### [Problem statement]
Pictures aside, copy exactly each line from the one that holds "Click the Slower lesson speed link" through the last line of the records below.

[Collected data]
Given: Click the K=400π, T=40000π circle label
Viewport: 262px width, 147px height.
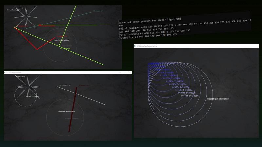Looking at the screenshot, I should point(186,93).
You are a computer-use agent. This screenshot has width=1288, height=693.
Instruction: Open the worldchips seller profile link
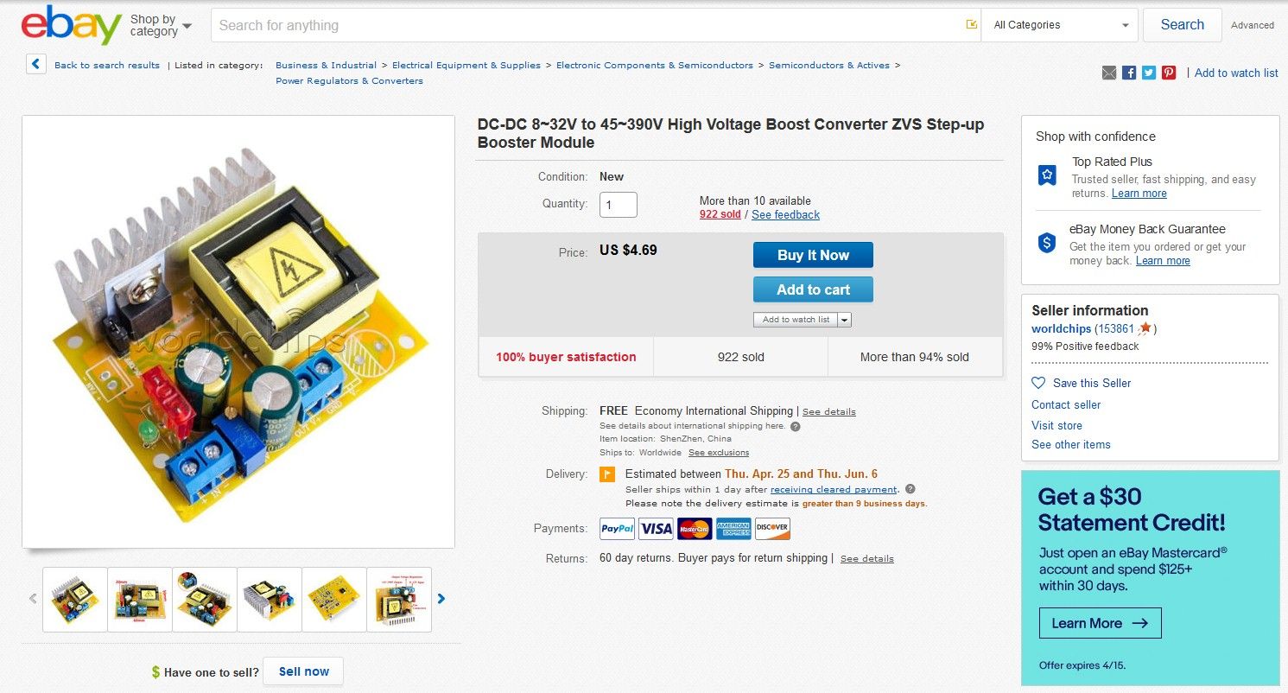[1061, 328]
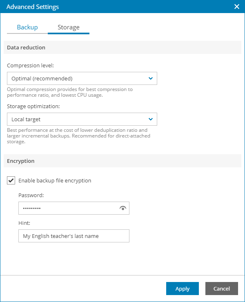Close the Advanced Settings dialog
This screenshot has height=302, width=245.
pyautogui.click(x=236, y=7)
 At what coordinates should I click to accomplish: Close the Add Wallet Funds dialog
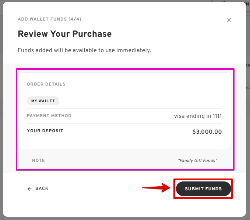229,20
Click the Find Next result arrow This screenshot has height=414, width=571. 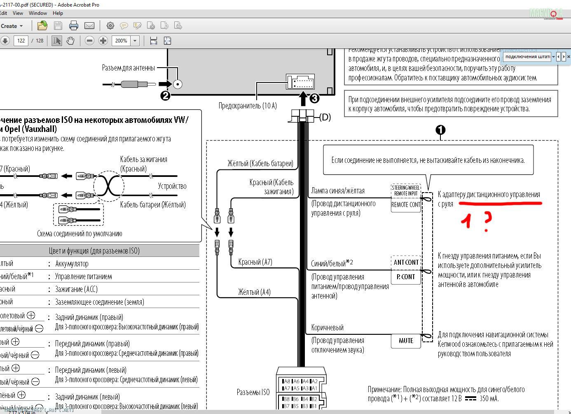[x=564, y=57]
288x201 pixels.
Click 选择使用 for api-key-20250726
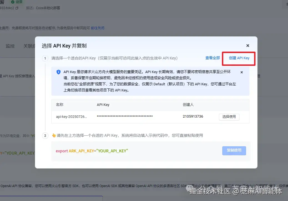[x=229, y=117]
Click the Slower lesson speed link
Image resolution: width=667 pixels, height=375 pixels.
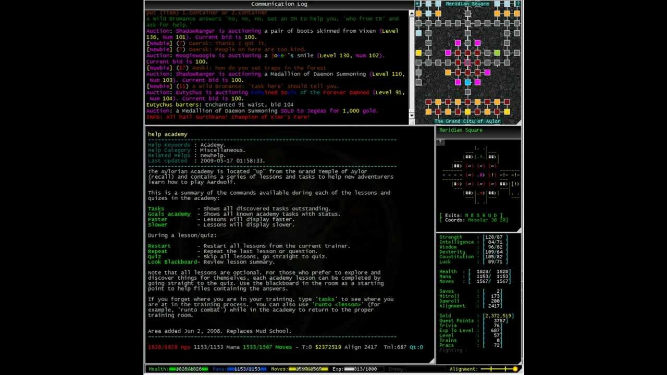[157, 224]
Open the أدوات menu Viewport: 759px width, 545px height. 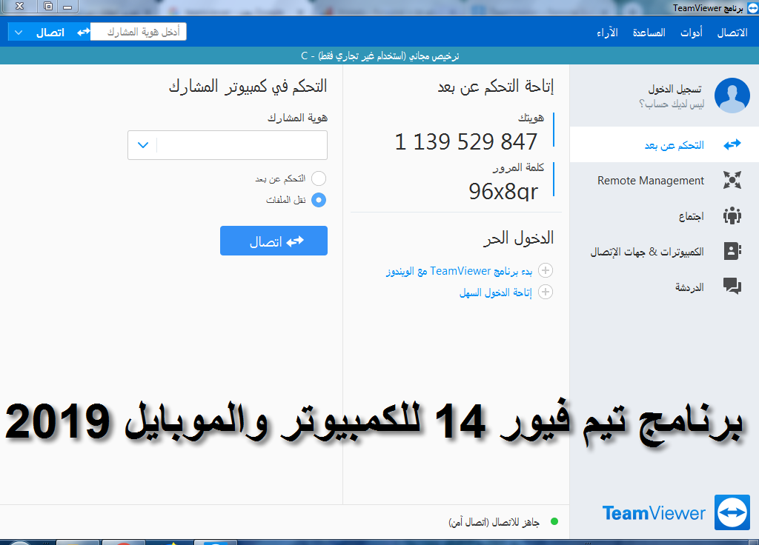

### [Answer for the task]
Click the Slower lesson speed link
Image resolution: width=667 pixels, height=375 pixels.
[157, 224]
Open the أدوات menu Viewport: 759px width, 545px height. 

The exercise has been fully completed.